__What the task requires__:
Look below for the line that contains "Click the Odgovorna osoba input field", then copy it and each following line to the end of the records, minus any pictures.

**** Records to process

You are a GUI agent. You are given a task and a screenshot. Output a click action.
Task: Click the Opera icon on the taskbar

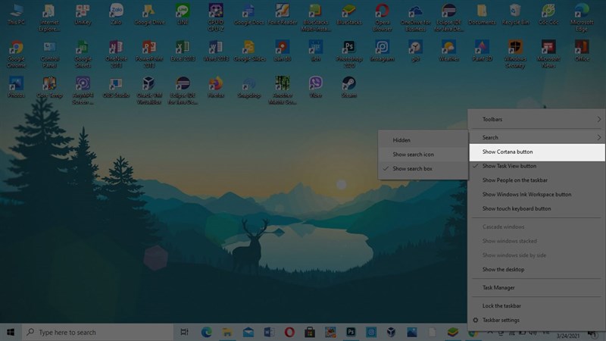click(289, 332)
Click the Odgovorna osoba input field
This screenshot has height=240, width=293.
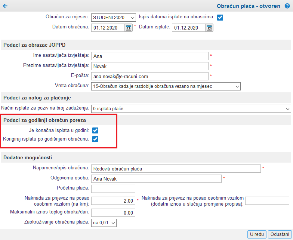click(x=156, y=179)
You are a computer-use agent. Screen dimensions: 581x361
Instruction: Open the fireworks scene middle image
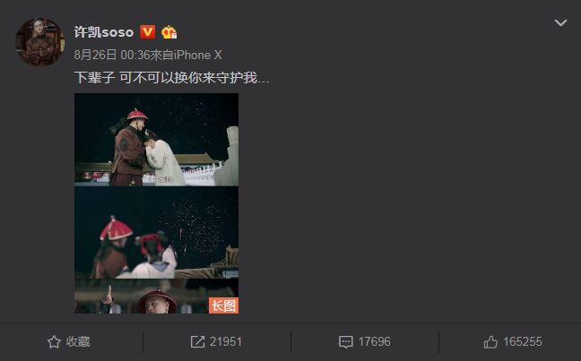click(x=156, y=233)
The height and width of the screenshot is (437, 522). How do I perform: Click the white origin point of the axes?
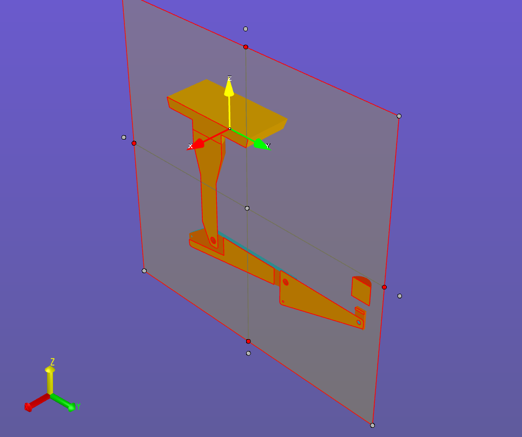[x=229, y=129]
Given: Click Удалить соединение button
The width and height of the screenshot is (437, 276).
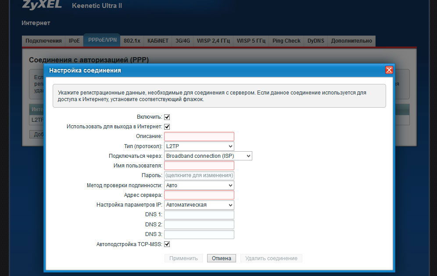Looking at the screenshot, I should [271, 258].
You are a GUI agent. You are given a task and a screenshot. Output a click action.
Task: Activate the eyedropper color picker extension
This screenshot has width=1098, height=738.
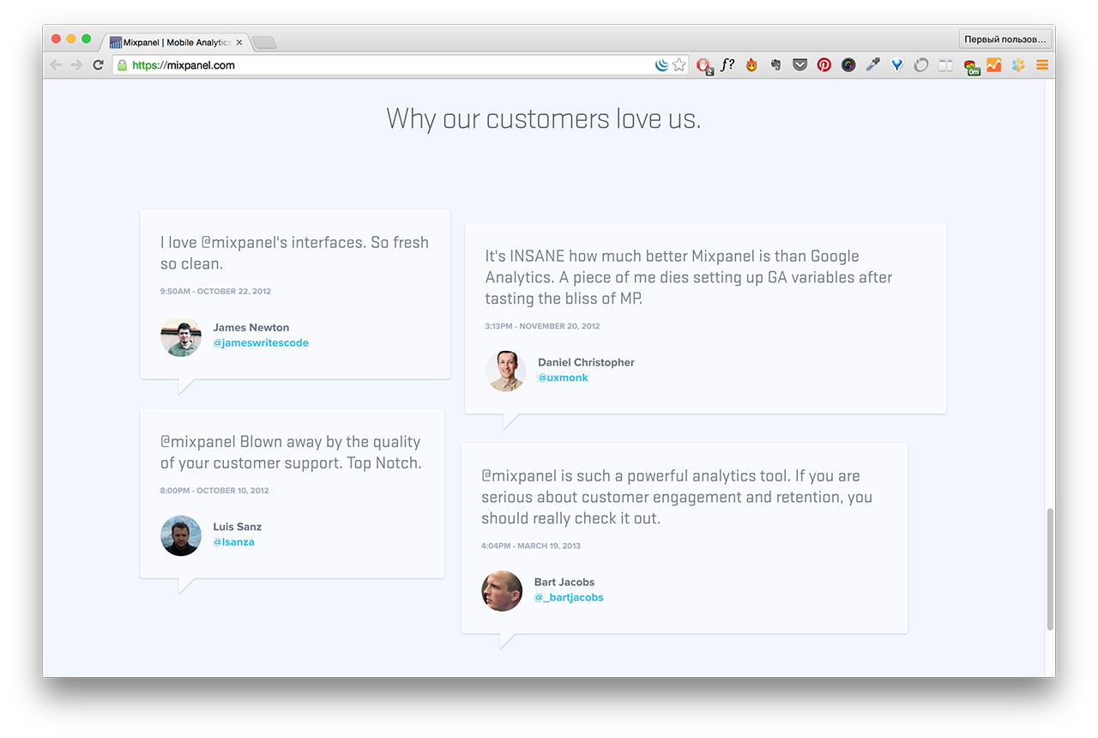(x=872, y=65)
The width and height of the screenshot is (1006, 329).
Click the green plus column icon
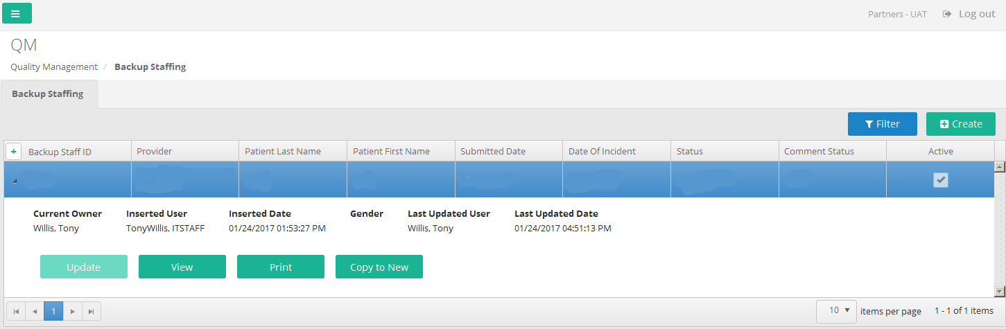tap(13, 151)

********

__Output of the task__:
Click the Odgovorna osoba input field
This screenshot has height=240, width=293.
click(x=156, y=179)
You are a computer-use agent. Screen dimensions: 581x361
Instruction: Open the fireworks scene middle image
click(x=156, y=233)
The height and width of the screenshot is (437, 522). How do I perform: Click the white origin point of the axes?
[x=229, y=129]
Given: Click Удалить соединение button
The width and height of the screenshot is (437, 276).
Looking at the screenshot, I should [271, 258].
You are a GUI agent. You are given a task and a screenshot. Output a click action.
Task: Activate the eyedropper color picker extension
This screenshot has width=1098, height=738.
(x=872, y=65)
The width and height of the screenshot is (1006, 329).
Click the green plus column icon
tap(13, 151)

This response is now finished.